> _Document segment_:
--- begin ---

# Found Banded (Racing?) Pigeon - Toronto



## LisaBull (Jun 29, 2009)

Hello! Yesterday a beautiful white and brown pigeon landed on our front walkway. VERY friendly - and wouldn't fly away. We don't know if s/he is hurt or not - just won't leave! We kept it overnight in a box with water and food. Seems happy today - still won't leave. Band #OGRC2209
Call me at (416) 901-7130 or (416) 587-4480 - Lisa
Thank you!


----------



## Lovebirds (Sep 6, 2002)

LisaBull said:


> Hello! Yesterday a beautiful white and brown pigeon landed on our front walkway. VERY friendly - and wouldn't fly away. We don't know if s/he is hurt or not - just won't leave! We kept it overnight in a box with water and food. Seems happy today - still won't leave. Band #OGRC2209
> Call me at (416) 901-7130 or (416) 587-4480 - Lisa
> Thank you!


Can someone call this person and give them the info below?

ONTARIO GIANT RUNT CLUB " O G R C " 

Jose Jesus 

615B Brock Ave.
Toronto, Ont.
M6H 3P1
(416) 531-8080


----------



## Avion (May 28, 2007)

I called Lisa and gave her the information, telephone number and address of the owner of the bird. She had already given the bird to the animal shelter. I hope the owner can claim it.

George


----------



## Lovebirds (Sep 6, 2002)

Avion said:


> I called Lisa and gave her the information, telephone number and address of the owner of the bird. She had already given the bird to the animal shelter. I hope the owner can claim it.
> 
> George


Thank you George. So, you spoke to her directly?


----------



## Avion (May 28, 2007)

Yes. She answered the phone and seemed surprised about the call. She said the animal shelter had come and picked up the bird today.


----------



## Lovebirds (Sep 6, 2002)

Avion said:


> Yes. She answered the phone and seemed surprised about the call. She said the animal shelter had come and picked up the bird today.


I sure hope they know how to trace the band. Maybe she will call them and tell them. 
I can't believe that she posted over 10 hours ago and no one here answered her...........


----------



## Avion (May 28, 2007)

I gave her the name and phone number to call. Hopefully she will get some answers.

George


----------

--- end ---

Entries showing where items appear
--- begin ---

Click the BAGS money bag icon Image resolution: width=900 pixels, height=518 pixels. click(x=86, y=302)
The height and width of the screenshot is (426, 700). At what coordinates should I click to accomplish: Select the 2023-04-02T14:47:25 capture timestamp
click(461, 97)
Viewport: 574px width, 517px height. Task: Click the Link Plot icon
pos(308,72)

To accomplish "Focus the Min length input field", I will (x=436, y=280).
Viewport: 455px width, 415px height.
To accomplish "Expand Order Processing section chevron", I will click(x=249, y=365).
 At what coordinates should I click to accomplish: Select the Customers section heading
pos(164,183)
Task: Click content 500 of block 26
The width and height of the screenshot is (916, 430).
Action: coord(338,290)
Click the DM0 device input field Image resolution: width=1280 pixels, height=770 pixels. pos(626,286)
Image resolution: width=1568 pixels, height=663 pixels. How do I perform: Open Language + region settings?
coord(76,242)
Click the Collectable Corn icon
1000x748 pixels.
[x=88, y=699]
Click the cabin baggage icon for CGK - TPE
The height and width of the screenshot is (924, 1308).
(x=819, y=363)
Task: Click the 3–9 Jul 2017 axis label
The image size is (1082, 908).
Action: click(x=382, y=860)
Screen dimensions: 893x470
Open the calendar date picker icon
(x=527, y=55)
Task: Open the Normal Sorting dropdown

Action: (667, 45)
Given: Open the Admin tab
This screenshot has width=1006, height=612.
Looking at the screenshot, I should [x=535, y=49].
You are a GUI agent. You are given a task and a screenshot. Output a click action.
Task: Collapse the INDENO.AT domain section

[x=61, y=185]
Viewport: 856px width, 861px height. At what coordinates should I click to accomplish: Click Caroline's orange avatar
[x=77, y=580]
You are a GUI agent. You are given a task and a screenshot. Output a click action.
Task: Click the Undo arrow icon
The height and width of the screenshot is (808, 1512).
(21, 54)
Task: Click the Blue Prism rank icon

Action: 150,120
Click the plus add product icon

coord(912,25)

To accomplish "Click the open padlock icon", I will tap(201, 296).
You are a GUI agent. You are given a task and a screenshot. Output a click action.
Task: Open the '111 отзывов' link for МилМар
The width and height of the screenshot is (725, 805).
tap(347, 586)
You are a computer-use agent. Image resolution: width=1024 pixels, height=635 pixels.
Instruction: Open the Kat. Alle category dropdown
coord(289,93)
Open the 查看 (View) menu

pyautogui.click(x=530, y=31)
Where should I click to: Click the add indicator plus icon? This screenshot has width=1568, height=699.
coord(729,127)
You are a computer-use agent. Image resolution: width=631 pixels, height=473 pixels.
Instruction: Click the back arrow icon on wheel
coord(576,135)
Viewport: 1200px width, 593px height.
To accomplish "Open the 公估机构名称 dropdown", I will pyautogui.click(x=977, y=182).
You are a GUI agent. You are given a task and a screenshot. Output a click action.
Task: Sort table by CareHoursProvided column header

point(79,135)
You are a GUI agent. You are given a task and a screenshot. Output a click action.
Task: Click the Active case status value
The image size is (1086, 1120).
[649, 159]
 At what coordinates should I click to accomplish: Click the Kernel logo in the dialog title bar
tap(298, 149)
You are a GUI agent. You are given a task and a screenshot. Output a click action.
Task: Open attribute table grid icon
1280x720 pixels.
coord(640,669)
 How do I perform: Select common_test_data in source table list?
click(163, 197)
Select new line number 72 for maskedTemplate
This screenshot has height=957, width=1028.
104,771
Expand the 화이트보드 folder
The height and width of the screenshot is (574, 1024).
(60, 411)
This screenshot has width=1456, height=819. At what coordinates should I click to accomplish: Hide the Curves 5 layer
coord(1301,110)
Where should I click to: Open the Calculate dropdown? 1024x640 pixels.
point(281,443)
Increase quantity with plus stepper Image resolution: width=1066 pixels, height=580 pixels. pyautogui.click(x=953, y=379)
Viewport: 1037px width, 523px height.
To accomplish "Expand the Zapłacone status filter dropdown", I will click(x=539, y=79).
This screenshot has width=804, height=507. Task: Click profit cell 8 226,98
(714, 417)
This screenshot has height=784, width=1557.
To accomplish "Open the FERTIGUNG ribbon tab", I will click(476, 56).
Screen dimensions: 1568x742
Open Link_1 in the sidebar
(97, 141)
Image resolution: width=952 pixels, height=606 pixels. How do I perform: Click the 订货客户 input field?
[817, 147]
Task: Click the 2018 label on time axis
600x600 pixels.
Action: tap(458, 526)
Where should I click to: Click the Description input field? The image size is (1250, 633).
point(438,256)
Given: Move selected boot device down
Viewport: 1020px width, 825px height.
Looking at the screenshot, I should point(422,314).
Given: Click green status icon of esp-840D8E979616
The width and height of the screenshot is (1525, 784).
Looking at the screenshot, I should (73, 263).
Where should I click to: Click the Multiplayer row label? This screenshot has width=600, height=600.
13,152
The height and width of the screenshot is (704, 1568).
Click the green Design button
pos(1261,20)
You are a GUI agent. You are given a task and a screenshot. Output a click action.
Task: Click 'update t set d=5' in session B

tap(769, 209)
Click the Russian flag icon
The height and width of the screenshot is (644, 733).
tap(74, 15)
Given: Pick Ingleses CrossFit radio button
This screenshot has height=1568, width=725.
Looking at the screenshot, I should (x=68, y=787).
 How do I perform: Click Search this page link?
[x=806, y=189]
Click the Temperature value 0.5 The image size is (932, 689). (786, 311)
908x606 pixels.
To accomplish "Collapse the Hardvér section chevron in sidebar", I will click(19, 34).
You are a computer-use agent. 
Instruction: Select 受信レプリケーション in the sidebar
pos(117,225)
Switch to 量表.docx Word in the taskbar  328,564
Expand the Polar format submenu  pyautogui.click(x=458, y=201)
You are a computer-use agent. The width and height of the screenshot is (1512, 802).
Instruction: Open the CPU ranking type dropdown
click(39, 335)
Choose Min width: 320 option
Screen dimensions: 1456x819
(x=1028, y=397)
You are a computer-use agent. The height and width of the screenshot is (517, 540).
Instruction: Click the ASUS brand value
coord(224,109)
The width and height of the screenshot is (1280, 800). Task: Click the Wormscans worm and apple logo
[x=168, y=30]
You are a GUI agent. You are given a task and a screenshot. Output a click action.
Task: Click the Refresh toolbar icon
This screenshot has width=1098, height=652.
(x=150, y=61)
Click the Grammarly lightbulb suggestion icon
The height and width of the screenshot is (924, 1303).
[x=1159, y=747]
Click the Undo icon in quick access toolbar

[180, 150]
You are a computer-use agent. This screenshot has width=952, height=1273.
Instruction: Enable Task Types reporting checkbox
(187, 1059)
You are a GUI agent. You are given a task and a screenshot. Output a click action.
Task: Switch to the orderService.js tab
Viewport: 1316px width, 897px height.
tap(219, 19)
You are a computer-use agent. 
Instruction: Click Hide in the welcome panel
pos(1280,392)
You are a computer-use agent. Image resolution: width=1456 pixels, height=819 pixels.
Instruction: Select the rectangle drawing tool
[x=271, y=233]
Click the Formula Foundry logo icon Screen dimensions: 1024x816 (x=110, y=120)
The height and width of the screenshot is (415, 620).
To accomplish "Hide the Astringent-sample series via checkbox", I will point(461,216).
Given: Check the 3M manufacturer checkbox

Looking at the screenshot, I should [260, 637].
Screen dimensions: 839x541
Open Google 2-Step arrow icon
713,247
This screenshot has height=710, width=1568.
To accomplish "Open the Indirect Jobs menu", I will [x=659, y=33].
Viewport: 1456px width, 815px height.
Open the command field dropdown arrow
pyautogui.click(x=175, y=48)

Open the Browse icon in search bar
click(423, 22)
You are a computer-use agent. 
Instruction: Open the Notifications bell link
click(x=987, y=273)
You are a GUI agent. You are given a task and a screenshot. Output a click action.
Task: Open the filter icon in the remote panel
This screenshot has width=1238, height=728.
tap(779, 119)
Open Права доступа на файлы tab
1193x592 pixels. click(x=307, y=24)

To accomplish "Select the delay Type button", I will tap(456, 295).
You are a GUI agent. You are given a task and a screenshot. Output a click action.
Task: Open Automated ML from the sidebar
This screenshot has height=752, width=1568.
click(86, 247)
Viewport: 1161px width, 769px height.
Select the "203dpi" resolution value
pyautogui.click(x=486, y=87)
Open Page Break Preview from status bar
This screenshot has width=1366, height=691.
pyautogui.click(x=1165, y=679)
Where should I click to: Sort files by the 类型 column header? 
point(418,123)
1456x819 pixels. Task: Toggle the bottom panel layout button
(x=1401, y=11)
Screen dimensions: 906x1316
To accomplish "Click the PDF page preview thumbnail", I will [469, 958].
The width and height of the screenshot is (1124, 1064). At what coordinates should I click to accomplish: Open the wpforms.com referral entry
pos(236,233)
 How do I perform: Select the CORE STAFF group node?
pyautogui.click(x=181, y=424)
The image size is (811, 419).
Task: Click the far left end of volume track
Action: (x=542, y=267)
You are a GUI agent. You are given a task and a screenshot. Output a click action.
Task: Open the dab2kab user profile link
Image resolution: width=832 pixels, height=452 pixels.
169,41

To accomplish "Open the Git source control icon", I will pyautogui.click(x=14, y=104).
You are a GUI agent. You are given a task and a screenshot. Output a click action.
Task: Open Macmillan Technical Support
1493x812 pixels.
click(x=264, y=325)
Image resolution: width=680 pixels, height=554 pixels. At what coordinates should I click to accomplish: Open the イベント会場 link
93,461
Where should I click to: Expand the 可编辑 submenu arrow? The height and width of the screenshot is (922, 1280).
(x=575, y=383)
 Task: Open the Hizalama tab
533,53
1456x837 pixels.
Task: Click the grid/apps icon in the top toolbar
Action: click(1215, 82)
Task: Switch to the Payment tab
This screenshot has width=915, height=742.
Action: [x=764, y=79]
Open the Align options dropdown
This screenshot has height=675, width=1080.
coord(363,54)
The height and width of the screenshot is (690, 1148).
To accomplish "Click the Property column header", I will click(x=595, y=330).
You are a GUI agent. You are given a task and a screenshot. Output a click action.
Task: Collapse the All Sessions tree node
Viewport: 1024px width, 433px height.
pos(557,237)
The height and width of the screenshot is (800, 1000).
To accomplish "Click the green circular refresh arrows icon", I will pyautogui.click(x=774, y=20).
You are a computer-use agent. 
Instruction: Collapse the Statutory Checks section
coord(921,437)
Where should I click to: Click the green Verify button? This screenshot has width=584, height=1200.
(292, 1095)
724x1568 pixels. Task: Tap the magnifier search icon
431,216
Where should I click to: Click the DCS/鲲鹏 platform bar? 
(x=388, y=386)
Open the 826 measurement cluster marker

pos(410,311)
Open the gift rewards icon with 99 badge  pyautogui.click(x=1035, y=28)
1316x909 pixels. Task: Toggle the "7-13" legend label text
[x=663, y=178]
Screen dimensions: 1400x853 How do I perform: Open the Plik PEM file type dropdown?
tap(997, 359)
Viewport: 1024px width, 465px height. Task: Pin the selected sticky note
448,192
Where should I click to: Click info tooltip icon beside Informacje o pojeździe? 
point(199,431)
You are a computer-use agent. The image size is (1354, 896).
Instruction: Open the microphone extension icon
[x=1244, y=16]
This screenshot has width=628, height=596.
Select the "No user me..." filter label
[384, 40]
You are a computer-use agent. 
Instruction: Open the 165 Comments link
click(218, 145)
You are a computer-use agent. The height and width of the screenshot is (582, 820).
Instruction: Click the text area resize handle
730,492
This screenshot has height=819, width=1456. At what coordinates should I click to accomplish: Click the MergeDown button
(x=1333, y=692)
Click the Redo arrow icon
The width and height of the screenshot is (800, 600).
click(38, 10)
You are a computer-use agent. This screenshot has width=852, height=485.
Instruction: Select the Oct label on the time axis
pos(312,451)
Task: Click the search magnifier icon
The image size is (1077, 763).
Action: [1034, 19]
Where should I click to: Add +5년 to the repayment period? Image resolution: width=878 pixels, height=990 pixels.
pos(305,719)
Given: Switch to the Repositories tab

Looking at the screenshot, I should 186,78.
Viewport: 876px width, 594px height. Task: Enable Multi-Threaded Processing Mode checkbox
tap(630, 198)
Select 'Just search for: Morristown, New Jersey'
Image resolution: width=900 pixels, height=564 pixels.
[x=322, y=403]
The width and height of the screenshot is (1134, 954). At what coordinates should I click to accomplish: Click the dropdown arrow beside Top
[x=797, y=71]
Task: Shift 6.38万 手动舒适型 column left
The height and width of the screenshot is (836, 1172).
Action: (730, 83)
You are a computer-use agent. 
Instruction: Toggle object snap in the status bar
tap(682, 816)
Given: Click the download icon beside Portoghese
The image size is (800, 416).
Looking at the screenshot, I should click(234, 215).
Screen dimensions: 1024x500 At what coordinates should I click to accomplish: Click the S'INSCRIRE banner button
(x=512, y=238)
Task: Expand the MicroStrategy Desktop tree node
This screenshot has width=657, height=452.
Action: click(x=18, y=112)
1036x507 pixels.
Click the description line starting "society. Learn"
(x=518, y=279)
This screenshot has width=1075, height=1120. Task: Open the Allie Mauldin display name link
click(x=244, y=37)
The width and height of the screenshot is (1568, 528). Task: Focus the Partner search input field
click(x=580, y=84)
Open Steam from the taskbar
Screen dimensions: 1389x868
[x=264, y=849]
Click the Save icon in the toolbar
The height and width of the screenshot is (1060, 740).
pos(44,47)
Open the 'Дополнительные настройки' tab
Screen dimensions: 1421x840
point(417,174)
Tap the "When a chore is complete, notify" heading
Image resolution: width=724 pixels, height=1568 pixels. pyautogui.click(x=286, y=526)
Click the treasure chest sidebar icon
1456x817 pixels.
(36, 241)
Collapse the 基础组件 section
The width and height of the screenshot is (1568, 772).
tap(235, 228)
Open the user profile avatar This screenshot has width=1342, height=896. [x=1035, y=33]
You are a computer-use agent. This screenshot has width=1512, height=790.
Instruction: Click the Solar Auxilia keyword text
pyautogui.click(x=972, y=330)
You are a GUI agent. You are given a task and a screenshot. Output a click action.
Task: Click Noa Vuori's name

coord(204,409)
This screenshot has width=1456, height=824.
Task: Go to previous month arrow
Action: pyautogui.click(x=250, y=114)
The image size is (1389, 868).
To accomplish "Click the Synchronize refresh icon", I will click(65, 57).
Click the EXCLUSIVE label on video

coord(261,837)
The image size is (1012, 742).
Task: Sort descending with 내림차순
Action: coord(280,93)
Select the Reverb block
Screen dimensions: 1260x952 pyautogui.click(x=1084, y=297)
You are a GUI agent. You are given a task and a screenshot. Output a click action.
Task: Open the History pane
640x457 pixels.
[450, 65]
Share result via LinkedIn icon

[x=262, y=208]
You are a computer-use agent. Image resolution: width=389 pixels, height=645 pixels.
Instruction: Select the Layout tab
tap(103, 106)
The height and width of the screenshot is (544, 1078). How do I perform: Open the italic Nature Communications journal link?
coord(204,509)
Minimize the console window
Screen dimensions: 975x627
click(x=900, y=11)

--- end ---

> _Work to complete_:
1. According to the pigeon thread, what had Lisa already done with the bird by the time George called her?
2. Output the stretch of the pigeon thread from "I can't believe" through "get some answers.".
Use only the pigeon thread for your answers, not the rows.

> _The solutions_:
1. She had already given the bird to the animal shelter.

2.
I can't believe that she posted over 10 hours ago and no one here answered her...........


----------



## Avion (May 28, 2007)

I gave her the name and phone number to call. Hopefully she will get some answers.